In one of the early video clips at the museum, the speaker said he didn’t know that he needed to see the movie The Black Panther and that it needed to exist until he saw it. I understood that because I had the same experience.
In a caption: for Black Panther (2018), “production designer Hannah Beachler constructed the aesthetics of Wakanda, the technologically advanced African nation where the movie takes place. Beachler traveled throughout Africa for eight months, researching the continent’s culture, architecture, clothing, food, and transportation.
“The fictional African nation of Wakanda [is] powered by the imaginary element vibranium, concealed from the outside world and never conquered.” For a continent that had long been colonized, this was massive.

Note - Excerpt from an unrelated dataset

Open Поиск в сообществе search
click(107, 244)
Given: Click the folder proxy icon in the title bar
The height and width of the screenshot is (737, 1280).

There is also a section, Dialogues in Space: Octavia Butler and Samuel Delany.
Art
Chapter 3 is Visualizing Afrofuturism. The book cover is Android/Negroid #14 by Wayne Hodge (2015): “The series combines collage and photography by merging photographic portraits with illustrations of machinery and technology. Hodge explores the relationships between race, history, and science fiction.”

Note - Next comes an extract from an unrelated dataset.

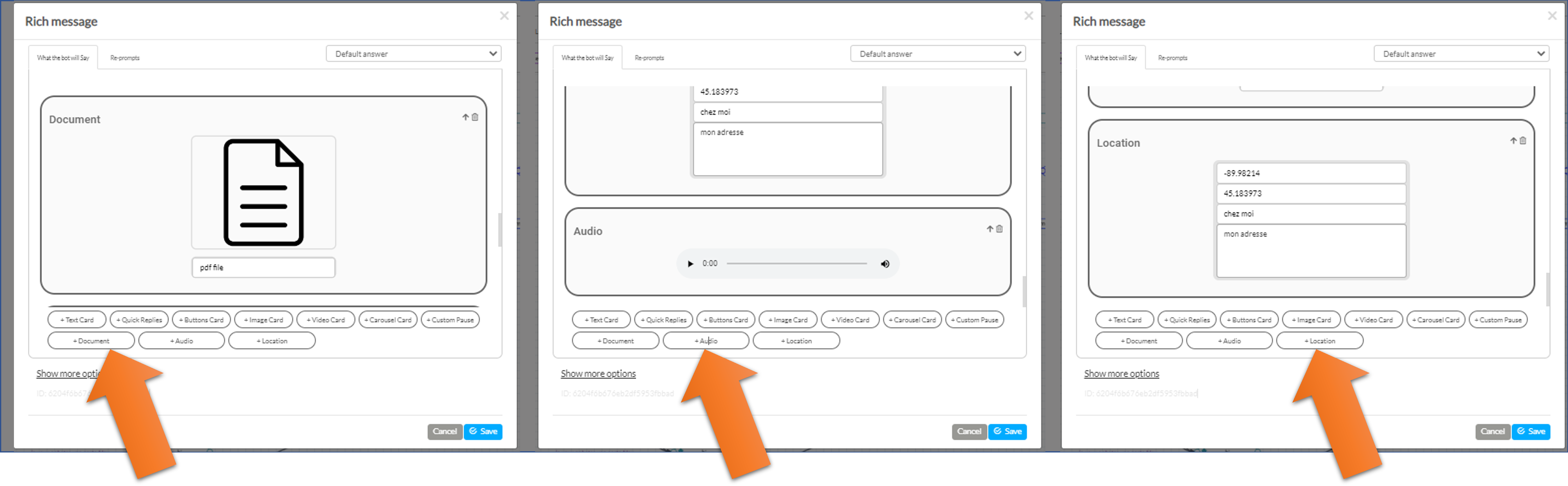
Task: Click the trash icon beside the Location heading
Action: coord(1523,140)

There Are Black People in the Future is a series of billboards that started in Pittsburgh and have spread worldwide.
The chapter focuses on fashion and art, such as Commemorative Headdress of Her Journey Beyond Heaven by Kenya, which uses “mass-produced items to draw attention to material consumption beauty standards and black cultural identity. “
Music
Chapter 4 is Musical Futures, which namechecks, among many others, Jimi Hendrix, Nona Hendryx of LaBelle, Vernon Reid of Living Colour, and especially Sun Ra. Writer Stanley Nelson says without Sun Ra, it is hard to understand George Clinton, Erykah Badu, Janelle Monáe, Raz G, Kamasi Washington, Shabaka Hutchings, Black Panther, Lovecraft country, and Afrofuturism itself. Cover art and costumes (see Nona Hendryx’s outfit) are elements of Afrofuturism.

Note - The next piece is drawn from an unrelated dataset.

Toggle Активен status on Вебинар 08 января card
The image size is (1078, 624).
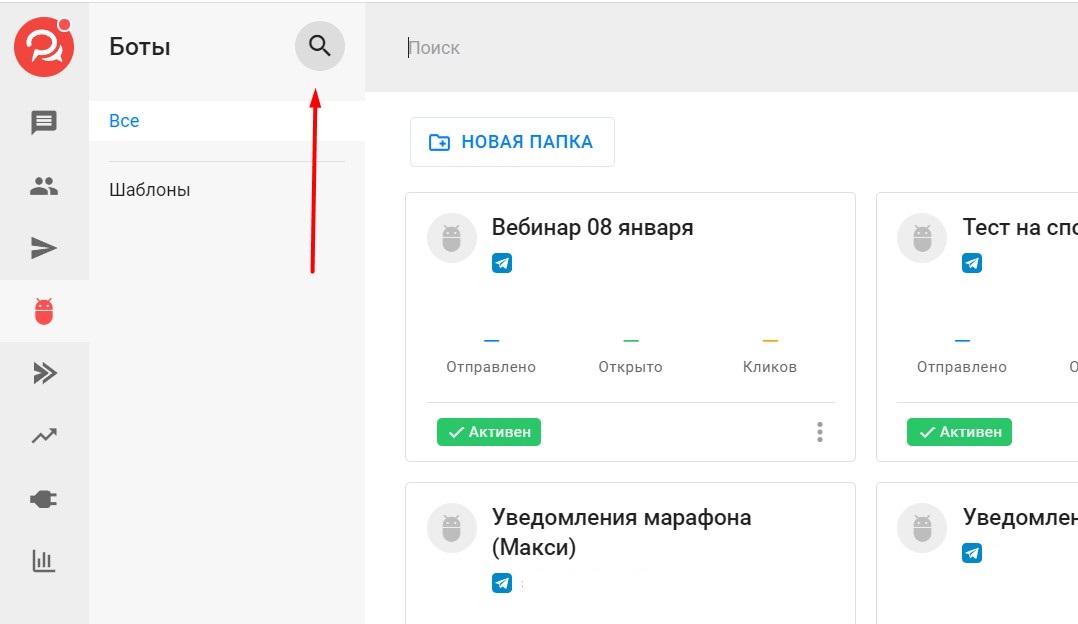(489, 432)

The Order Of The Pharaonic Jesters – Sun Ra
Welcome To The Terrordome – Public Enemy
One Nation Under A Groove – Funkadelic (George Clinton)
Space Children – Labelle
Metropolis – Janelle Monáe
Cult of Personality – Living Colour
The book helped me better understand Afrofuturism. There was a certain repetition, inevitable, with a half-dozen writers covering similar territory. Nevertheless, I recommend it; the visuals in this book are tremendous. At 200 pages, it’s a relatively quick read.
HeLa
Finally, this picture of Henrietta Lacks was not in the book but in the exhibition .”She died in 1951, aged 31, of an aggressive cervical cancer. Months earlier, doctors at the Johns Hopkins Hospital in Baltimore, Maryland, had taken samples of her cancerous cells while diagnosing and treating the disease. They gave some of that tissue to a researcher without Lacks’s knowledge or consent. In the laboratory, her cells had an extraordinary capacity to survive and reproduce; they were, in essence, immortal. The researcher shared them widely with other scientists, and they became a workhorse of biological research. Today, work done with HeLa cells underpins much of modern medicine.”
I wondered how someone whose cells had been exploited for so long would be Afrofuturism. Ultimately, her immortality, a scientific miracle, was also successful in achieving the future for her family when they settled the case’s outcome.